Courtes nouvelles, états d'âmes, poésies, vie de maman, et quelques clins d'oeil. Tout est dans le texte :-)

23 Octobre

Tu as pleuré ?

- Non.

- Si, tu as pleuré, je le vois bien.

- Oui, peut-être, un peu.

- Qu'est ce qu'il se passe ?

- C'est à cause de la date. Aujourd'hui, c'est son anniversaire. Il a 87 ans. 87, tu te rends compte ? Je crois que j'ai un problème avec le temps qui passe. Tu aimes quelqu'un, toute ta vie, tous les jours, et puis un matin, un soir, il n'est plus là, et toi, tu l'aimes encore. Tu restes avec tout ton amour, là sur les bras, tu en avais encore pour des milliers d'années, et...

- Tu sais, il est encore là.

- Oui, je sais bien. Mais dans quel monde vit-on ? Il y a le virtuel, bien sûr, une béquille... Je pense à tous ceux qui me manquent. Qui lui manquent. Je pense à tous ceux qui sont séparés, qui s'écartent par amour. Pour éviter le danger, garder les proches à distance - la quadrature du cercle des proches disparus ? Je pense à la vacuité des heures perdues, celles que l'on ne donne pas à ceux qui comptent. Je pense à ceux qui comptent celles qui restent, aussi. Tout cela passe beaucoup trop vite, dans un changement permanent, quand il ne reste que cette nostalgie dont on nous dit qu'il faut se défaire pour avancer - mais avancer vers où ? et avancer pour quoi... Je veux bien faire semblant d'être forte tout le temps, pour les enfants. Mais quand je suis seule, des fois...

- Il le sait, combien tu l'aimes ?

- Bien sûr qu'il le sait. Heureusement ! J'ai appris à le formuler, à le faire passer, aussi avec des mots, même quand c'est évident. Mais, cela ne change pas grand chose, au final... Regarde, j'ai accumulé une vie entière d'amour, elle déborde déjà, tu imagines tout ce qui va continuer à déborder, pendant toutes les années qui resteront, ensuite ? 

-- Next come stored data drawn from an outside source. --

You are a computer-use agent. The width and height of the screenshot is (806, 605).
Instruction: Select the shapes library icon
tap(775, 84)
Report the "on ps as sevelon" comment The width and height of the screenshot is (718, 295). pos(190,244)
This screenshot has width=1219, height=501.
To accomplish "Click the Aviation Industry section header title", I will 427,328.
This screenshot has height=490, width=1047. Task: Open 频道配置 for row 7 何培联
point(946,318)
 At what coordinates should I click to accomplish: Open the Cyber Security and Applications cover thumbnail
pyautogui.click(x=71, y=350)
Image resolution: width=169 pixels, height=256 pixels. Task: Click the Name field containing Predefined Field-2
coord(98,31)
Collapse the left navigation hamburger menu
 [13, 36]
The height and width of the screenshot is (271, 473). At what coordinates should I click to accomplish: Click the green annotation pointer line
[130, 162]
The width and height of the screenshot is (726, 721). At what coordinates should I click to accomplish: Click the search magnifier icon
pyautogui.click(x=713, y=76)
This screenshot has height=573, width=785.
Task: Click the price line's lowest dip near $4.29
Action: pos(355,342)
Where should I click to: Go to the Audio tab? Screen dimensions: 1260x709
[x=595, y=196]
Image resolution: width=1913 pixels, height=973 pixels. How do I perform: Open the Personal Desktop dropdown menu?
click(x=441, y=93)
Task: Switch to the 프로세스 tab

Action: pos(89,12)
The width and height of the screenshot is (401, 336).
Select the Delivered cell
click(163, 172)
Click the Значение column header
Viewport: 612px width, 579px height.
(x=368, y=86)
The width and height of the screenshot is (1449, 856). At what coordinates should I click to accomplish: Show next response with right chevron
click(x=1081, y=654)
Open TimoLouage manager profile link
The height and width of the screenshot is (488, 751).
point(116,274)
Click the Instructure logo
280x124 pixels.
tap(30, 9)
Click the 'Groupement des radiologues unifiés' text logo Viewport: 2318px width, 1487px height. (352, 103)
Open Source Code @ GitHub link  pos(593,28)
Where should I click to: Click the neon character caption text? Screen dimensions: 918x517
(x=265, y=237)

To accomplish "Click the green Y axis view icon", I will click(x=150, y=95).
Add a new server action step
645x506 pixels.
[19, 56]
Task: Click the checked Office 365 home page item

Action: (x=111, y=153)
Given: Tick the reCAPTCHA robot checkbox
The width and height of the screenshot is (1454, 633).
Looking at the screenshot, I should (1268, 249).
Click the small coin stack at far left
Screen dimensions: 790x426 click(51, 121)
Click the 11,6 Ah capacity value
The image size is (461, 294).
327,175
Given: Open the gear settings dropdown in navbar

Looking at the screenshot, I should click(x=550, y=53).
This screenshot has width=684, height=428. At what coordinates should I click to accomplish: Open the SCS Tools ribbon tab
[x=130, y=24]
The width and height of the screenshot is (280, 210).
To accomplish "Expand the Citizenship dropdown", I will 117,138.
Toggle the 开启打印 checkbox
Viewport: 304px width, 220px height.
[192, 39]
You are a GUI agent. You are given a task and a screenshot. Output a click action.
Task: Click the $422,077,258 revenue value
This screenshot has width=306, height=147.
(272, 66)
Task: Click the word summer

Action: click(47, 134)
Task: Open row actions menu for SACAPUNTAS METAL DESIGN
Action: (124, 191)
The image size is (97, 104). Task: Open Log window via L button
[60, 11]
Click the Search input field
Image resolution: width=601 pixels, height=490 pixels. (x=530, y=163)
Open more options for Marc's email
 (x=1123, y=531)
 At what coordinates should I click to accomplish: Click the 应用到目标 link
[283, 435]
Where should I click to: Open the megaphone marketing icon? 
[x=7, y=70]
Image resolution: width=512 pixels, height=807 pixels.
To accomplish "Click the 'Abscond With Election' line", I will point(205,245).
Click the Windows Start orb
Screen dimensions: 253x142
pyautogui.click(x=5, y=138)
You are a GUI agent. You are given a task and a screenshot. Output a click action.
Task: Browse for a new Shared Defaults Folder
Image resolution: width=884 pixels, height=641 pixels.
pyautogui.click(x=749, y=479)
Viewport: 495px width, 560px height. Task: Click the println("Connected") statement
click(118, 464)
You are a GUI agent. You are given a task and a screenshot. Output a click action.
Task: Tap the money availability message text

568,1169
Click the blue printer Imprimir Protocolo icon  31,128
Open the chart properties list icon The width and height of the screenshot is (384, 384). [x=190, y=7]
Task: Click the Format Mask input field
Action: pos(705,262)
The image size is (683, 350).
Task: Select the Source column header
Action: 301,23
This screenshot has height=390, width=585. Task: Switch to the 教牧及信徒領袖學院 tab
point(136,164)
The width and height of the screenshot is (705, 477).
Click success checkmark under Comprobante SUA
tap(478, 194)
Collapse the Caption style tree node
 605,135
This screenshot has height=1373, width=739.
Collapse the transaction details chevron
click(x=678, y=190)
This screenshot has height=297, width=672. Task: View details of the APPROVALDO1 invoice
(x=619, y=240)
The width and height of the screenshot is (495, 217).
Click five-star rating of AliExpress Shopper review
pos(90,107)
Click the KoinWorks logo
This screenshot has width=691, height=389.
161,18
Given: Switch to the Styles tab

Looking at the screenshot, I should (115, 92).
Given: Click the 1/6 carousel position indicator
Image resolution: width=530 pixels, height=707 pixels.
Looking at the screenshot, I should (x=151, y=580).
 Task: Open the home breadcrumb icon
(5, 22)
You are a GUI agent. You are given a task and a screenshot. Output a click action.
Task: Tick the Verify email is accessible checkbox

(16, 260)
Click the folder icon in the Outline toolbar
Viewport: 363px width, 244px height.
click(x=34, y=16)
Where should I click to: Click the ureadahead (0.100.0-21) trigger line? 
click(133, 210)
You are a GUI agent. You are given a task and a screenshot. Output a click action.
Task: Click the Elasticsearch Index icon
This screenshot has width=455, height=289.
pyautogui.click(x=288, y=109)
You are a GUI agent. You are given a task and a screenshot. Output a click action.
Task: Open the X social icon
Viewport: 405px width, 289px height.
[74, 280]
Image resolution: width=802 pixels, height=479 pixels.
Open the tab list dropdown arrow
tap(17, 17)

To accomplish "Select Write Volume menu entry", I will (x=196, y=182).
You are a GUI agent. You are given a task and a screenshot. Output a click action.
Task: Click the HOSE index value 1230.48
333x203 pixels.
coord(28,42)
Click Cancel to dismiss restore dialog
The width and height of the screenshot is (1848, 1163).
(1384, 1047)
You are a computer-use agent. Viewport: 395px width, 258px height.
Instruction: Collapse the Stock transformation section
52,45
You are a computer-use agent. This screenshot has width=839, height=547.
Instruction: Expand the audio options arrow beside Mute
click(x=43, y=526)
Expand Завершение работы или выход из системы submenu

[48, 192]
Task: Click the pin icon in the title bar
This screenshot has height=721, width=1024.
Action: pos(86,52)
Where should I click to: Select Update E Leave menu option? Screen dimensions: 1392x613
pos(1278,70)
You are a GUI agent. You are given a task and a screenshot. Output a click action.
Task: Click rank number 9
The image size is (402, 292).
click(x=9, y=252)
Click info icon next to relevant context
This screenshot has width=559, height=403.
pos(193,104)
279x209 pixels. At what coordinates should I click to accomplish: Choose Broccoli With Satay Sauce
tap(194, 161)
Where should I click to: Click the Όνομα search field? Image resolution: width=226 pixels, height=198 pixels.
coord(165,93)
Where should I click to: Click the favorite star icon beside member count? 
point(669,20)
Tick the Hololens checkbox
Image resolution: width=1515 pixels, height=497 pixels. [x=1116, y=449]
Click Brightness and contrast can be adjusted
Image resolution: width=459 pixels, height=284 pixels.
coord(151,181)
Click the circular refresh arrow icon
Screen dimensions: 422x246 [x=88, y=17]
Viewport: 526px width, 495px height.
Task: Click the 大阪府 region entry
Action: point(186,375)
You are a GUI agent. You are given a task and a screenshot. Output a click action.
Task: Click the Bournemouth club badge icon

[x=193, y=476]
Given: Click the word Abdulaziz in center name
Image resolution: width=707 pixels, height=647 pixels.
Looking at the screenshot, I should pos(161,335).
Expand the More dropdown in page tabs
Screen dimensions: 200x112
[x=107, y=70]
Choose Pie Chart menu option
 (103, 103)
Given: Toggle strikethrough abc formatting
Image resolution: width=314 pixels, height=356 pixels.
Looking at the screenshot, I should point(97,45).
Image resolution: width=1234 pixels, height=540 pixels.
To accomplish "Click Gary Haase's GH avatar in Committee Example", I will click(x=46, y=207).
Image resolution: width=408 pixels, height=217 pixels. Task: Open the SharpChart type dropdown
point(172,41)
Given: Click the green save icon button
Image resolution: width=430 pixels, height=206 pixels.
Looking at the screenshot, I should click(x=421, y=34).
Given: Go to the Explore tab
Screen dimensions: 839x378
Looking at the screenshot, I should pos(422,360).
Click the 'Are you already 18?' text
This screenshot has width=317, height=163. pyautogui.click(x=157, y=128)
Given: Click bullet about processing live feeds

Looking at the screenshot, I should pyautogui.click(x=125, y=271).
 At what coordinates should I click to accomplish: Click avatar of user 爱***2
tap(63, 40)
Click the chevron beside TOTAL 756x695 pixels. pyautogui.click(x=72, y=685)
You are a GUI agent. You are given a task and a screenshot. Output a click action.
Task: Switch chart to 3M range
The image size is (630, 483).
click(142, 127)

- Tu es déjà triste d'un chagrin qui n'existe pas encore.

- Je suis désemparée par l'inflexibilité de la pendule. Je suis fragile devant l'incertitude, je vois à chaque instant s'éloigner l'horizon des jours meilleurs - il ne me plait pas, ce chemin où les départs sont plus nombreux que les arrivées. Je ne veux pas que meurent les gens que j'aime. Je ne veux pas que souffrent ceux qui m'importent. Mais ces caprices n'émeuvent jamais les jeux du hasard quotidien, ni sa tranquille cruauté. 

- Il existe d'autres passages que cette anticipation. Garde la nostalgie, tu peux t'en faire un manteau. Même un doudou. Garde l'espoir, il ne coûte rien mais apporte beaucoup. Garde l'amour, bien sûr, il est toujours une source de lumière. Garde la poésie, elle transcende jusqu'au temps. Et puis, garde bien vif ce pétillement doux au creux de tes paupières. C'est la matière première des étoiles, tu sais, lorsque les yeux sont fermés. Pendant le sommeil, elles brillent, elles s'habituent à cette présence ; quand il est temps, elles étincellent pour toujours. Dans la nuit du chagrin, elles sont toutes à veiller - les soleils lointains de tous ceux dont la vie nous éclaire, ou nous a éclairé. Alors prends soin de tes paillettes. Quand tu les mouilles, il pleut dans mon coeur. Allez, viens dans mes bras, j'ai un câlin pour toi.

Et puis, pour lui, du fond du coeur : Joyeux Anniversaire.